1. Informations
Graylog is a very good syslog server for Linux. It collecting, indexing, and analyzing a lot of data and can send notifications via mail.
https://www.graylog.org/
Note:I only tested this installation on Debian !
2. Extra modules
First you need some extra modules
puppet module install elasticsearch-elasticsearch puppet module install puppetlabs-mongodb puppet module install ehazlett-graylog2
For more informations the the module descriptions:
* https://forge.puppetlabs.com/elasticsearch/elasticsearch
* https://forge.puppetlabs.com/puppetlabs/mongodb
* https://forge.puppetlabs.com/ehazlett/graylog2
2. Puppet Config
class { 'elasticsearch': ensure => 'present', config => { 'cluster.name' => 'graylog2', 'network.host' => '127.0.0.1', 'script.disable_dynamic' => True, }, package_url => 'https://download.elasticsearch.org/elasticsearch/elasticsearch/elasticsearch-1.4.4.deb' } elasticsearch::instance { 'graylog2': config => { 'node.name' => 'graylog2-server'} } class { '::mongodb::server': bind_ip => ['127.0.0.1'] } class { 'graylog2::repo': version => '1.0' } class {'graylog2::server': password_secret => 'aa8poojook1oaphaic2iesa4ahLoo4xohW3EiNaQuugh4Uthaedeeb8Aimahj7tho', root_password_sha2 => '5ea632ef78c3e6d64653087d3f810972f97691ae93e064b08e6dbca4a671cb8d', elasticsearch_cluster_name => 'graylog2', elasticsearch_node_name => 'graylog2-server', elasticsearch_network_host => '127.0.0.1', elasticsearch_discovery_zen_ping_multicast_enabled => false, elasticsearch_discovery_zen_ping_unicast_hosts => '127.0.0.1:9300', gc_warning_threshold => '15s', } class {'graylog2::web': application_secret => 'aa8poojook1oaphaic2iesa4ahLoo4xohW3EiNaQuugh4Uthaedeeb8Aimahj7tho', }
Notes:
1. Create the value for „password_secret“ and „application_secret“ with:
pwgen 65
2. Create the value for „root_password_sha2“ with:
echo -n YOUR_PASSWORD | sha256sum
3. Port 514
In this setup Graylog doesn’t run as root.

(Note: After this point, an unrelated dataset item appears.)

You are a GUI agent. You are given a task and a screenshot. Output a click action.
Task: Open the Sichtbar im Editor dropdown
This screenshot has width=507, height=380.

By this way Graylog is not allowed to open a Port below 1024. (privileged port). But you can create a Input ( System -> Inputs -> Add ) above 1024 (for example 1514) and use this port for syslogs. If you like you can add a firewall rule with redirects 514 to 1514:
Here is an iptables example:
iptables -A PREROUTING -t nat -i eth0 -p udp --dport 514 -j REDIRECT --to-port 1514
You have to configure your firewall (of course with puppet) for this rule if you need syslogs on port 514.
4. Mails
The above configuration has no mail setup. This depends on your favorite mailserver. Just add a puppet config that allows outgoing Mails.
3. Login
After the puppet run has completed you can start using Graylog2. Just visit http://your_server:9000 and login with „admin“ and the root password you had defined with sha2.
4. Clients
Small example for client setup with still make local logs:
# Syslog Server class{'rsyslog::client': log_local => true, server => 'YOUR_SERVER', port => '1514', remote_type => 'udp', remote_forward_format => 'GRAYLOGRFC5424', log_templates => [ { name => 'GRAYLOGRFC5424', template => '<%PRI%>%PROTOCOL-VERSION% %TIMESTAMP:::date-rfc3339% %HOSTNAME% %APP-NAME% %PROCID% %MSGID% %STRUCTURED-DATA% %msg%\n', }, ] }
I used rsyslog because it is the default logger on debian.
To use this Puppet Module you may need to install it first:
puppet module install saz-rsyslog
Mattias
9 Sep 2015Loved this guide, very clear use on the puppet modules and just about the easiest step-by-step guide for running Graylog2!
Much appreciated!